US President Donald Trump slammed sanctions on Venezuelan President Nicolas Maduro’s “inner circle” on Tuesday as tensions between the US, Colombia and Venezuela escalate.
The sanctions, which target Maduro’s wife and high-ranking Venezuelan officials, are just the most recent move in a highly chaotic geopolitical chess game between the three countries as other world leaders seek peaceful solutions.
On Tuesday, Trump met with President Ivan Duque to discuss the Venezuela and the peace process, later saying that “’we’re going to take care of Venezuela.”
“What is going on in Venezuela really is unacceptable,” Trump said in a press conference with Duque, “And I know from the standpoint of Colombia and other nations fairly close by, it’s very unacceptable also.”
Maduro responded almost immediately, and militarized the border with Colombia.
The two neighbors had already cut ties, and Maduro and Duque in weeks previous have slung accusations at each other.
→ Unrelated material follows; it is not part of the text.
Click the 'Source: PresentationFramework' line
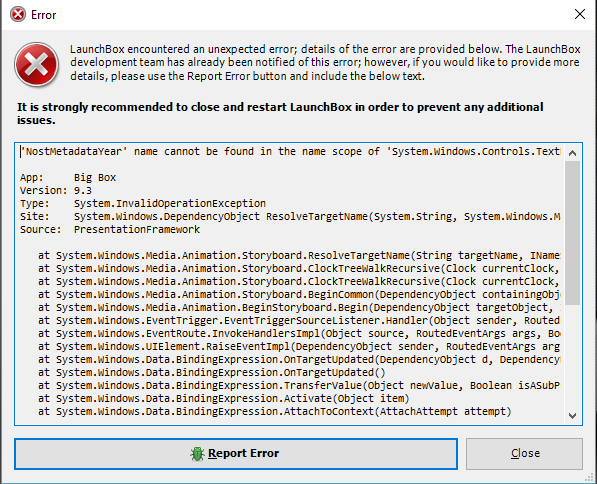597x484 pixels. (x=110, y=229)
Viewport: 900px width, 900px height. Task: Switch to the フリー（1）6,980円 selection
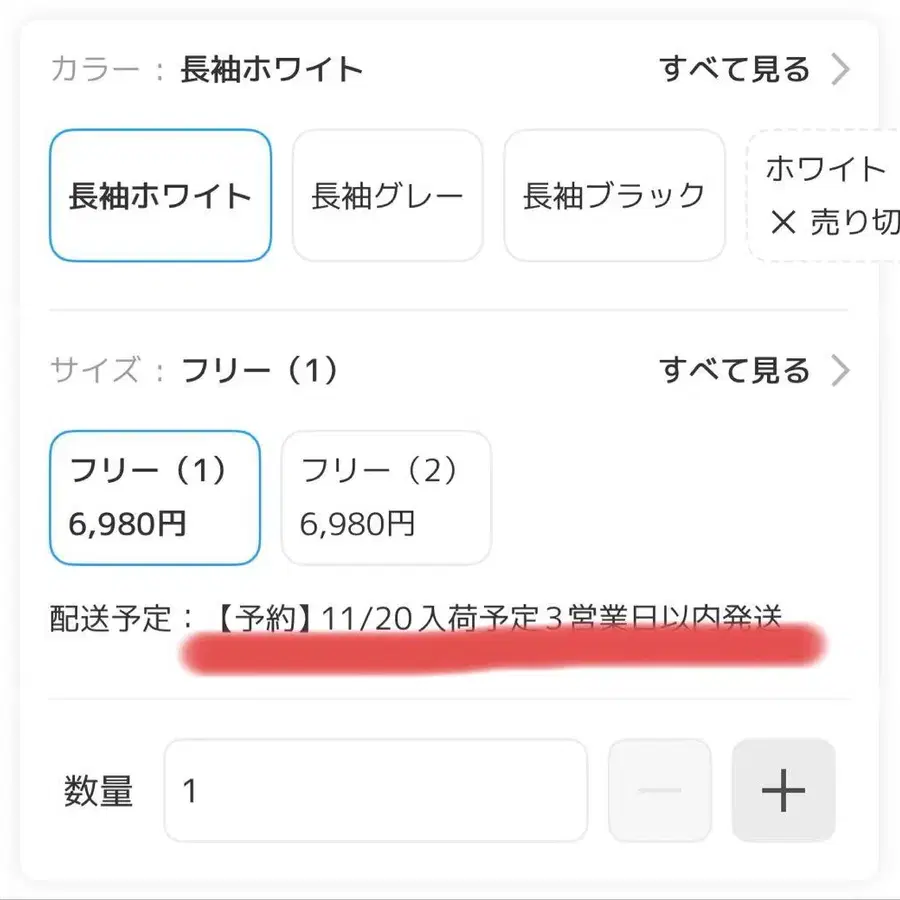155,497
Maduro accused Colombia of a botched assassination attempt on him last month while Duque has accused Maduro of a human rights abusing dictator.
But tensions have come to a head as the future of a possible US military intervention between the two countries has become more and more imminent.
A growing list of US officials have hinted that their country would take military action against Venezuela, the most recent coming from US Vice President Mike Pence, who called the Venezuelan militarization an “obvious effort of intimidation.”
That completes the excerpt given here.